MLTC Policy 15.05: Clarification on Requirements for Consumer Directed Personal Assistance Service (CDPAS) Fiscal Intermediaries

Office of Health Insurance Programs
Division of Long Term Care
MLTC Policy 15.05: Clarification on Requirements for Consumer Directed Personal Assistance Service (CDPAS) Fiscal Intermediaries
Date of Issuance: August 14, 2015


The purpose of this policy document is to clarify the conditions under which a managed care organization (MCO) may sign an administrative agreement with a Fiscal Intermediary (FI) for the administration of the Consumer Directed Personal Assistance Service (CDPAS).

For organizations interested in becoming an FI for a MLTC plan, the process is as follows:

Securing a contract with a LDSS is not necessary when contracting with a MCO. However, MCOs that want to become an FI must also establish a separate line of business with the appropriate firewalls in place to ensure that the FI operates separately from the MCO.

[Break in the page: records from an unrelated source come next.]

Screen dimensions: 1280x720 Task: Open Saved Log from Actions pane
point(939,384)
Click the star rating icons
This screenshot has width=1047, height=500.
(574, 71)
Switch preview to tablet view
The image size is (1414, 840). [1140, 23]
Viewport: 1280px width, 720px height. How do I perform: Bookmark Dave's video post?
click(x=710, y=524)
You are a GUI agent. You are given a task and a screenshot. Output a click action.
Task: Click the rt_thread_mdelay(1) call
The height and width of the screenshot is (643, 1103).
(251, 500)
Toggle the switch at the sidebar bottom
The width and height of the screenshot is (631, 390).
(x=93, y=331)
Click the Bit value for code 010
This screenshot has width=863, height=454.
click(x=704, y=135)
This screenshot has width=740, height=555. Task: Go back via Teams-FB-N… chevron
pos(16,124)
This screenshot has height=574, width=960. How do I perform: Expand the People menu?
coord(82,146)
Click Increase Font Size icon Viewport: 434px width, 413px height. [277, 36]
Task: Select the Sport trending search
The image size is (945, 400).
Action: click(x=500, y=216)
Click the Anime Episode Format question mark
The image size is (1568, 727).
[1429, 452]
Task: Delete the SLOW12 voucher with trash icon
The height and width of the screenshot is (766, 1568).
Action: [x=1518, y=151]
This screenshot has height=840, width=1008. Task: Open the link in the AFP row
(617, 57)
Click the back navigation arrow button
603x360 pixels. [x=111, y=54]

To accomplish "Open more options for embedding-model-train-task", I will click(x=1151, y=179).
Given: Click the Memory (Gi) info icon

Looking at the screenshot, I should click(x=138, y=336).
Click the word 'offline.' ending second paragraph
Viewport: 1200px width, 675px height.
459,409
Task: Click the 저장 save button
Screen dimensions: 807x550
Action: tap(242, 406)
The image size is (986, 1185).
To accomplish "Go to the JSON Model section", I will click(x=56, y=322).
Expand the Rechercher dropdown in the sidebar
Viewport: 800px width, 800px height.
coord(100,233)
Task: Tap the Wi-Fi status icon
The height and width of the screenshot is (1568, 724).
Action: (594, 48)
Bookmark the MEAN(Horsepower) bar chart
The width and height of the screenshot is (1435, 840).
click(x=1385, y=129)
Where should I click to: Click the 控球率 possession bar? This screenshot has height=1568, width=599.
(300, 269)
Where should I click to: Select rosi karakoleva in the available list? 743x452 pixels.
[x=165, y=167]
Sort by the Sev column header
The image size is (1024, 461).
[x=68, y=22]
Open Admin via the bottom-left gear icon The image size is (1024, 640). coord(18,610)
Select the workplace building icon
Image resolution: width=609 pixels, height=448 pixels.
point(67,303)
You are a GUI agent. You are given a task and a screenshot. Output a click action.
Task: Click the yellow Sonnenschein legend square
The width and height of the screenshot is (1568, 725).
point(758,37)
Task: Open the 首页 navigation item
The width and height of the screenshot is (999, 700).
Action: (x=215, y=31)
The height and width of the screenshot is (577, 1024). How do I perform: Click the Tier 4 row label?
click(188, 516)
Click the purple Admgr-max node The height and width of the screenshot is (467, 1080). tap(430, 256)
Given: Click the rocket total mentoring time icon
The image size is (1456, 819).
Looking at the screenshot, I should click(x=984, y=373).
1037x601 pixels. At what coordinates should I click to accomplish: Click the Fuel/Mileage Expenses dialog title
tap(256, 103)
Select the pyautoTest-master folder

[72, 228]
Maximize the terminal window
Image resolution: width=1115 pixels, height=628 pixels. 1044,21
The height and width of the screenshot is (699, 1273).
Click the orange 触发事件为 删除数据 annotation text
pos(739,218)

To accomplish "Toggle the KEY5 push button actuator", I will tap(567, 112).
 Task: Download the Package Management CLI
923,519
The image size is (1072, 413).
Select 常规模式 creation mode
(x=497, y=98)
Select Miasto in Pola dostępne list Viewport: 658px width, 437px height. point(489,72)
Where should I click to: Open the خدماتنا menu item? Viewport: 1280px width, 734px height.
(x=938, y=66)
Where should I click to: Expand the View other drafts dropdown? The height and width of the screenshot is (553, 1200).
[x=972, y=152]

All FIs and those interested in becoming one must be able to meet all of the requirements as outlined in the CDPAS regulations at 18 NYCRR §505.28. Those requirements include, but are not limited to:

  • processing each consumer directed personal assistant´s wages and benefits, including establishing the amount of each assistant´s wages; processing all income tax and other required wage withholdings; and complying with worker´s compensation, disability and unemployment insurance requirements;
  • ensuring that the health status of each consumer directed personal assistant is assessed prior to service delivery pursuant to 10 NYCRR §766.11(c) and (d) or any successor regulation;
  • monitoring the consumer´s or, if applicable, the consumer´s designated representative´s continuing ability to fulfill the consumer´s responsibilities under the program and promptly notifying all appropriate parties of any circumstance that may affect the consumer´s or, if applicable, the consumer´s designated representative´s ability to fulfill such responsibilities;
  • entering into a Department approved administrative agreement with the health plan or contract with the LDSS for the provision of CDPAS; and
  • ensuring that the FI is fulfilling the responsibilities to the consumer as outlined in 18 NYCRR §505.28(g).

Please review all existing FI administrative agreements to ensure that all of the above criteria, including a Medicaid provider ID number, is met. Any FI that does not meet these requirements will be granted a 120 day grace period from the date of issuance to achieve compliance.